(Data to use Opens)
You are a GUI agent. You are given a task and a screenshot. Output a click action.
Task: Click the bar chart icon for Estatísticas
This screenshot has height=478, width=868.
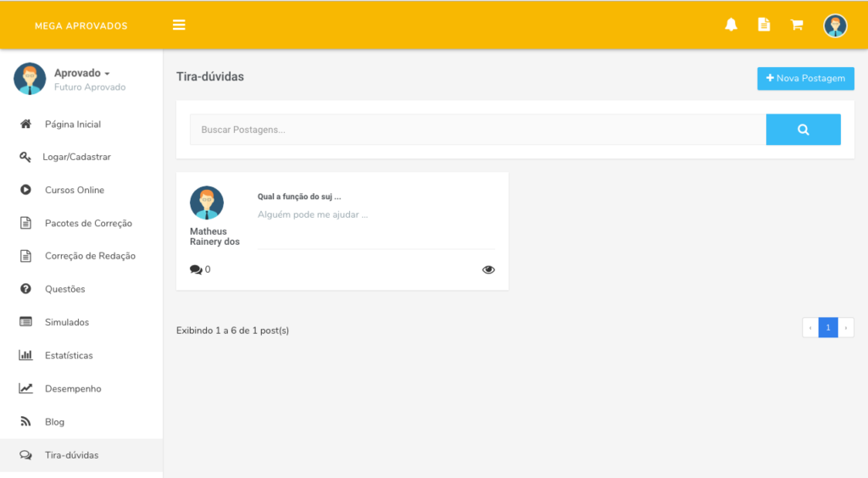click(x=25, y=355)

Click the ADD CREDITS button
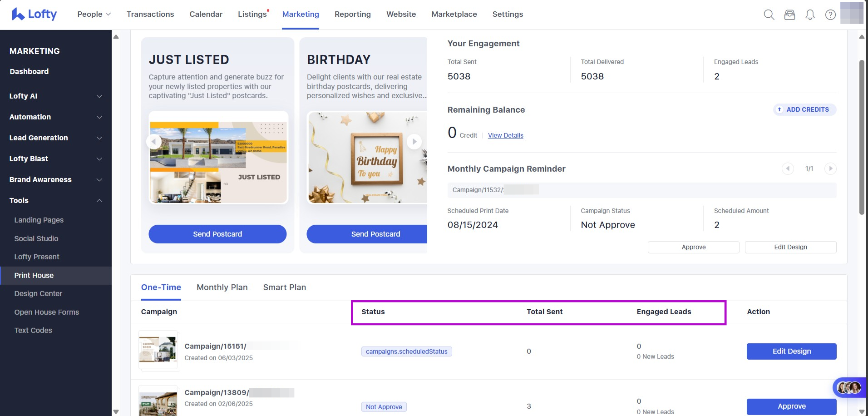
(Data to use Closes)
(Data to use Opens)
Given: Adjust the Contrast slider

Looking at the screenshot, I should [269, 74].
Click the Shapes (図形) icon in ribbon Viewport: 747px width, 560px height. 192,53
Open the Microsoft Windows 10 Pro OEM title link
(Data to use Closes)
(Data to use Opens)
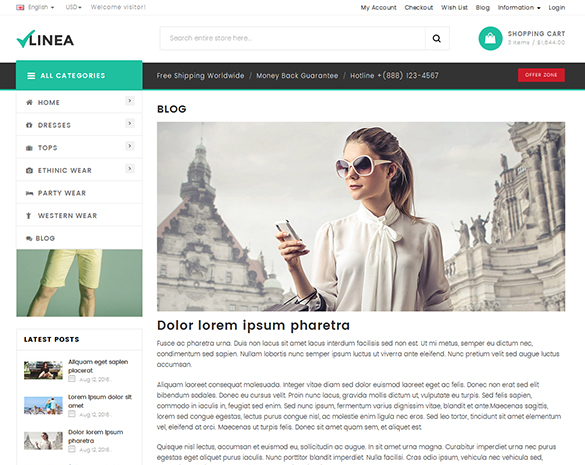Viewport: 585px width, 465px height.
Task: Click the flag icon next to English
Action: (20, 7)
(Data to use Closes)
Copy word for word the stretch of entries above from the line that has "Click the Shapes" through the line that has "Open the Microsoft", both ends included, and nothing outside it.

Click the Shapes (図形) icon in ribbon Viewport: 747px width, 560px height. 192,53
Open the Microsoft Windows 10 Pro OEM title link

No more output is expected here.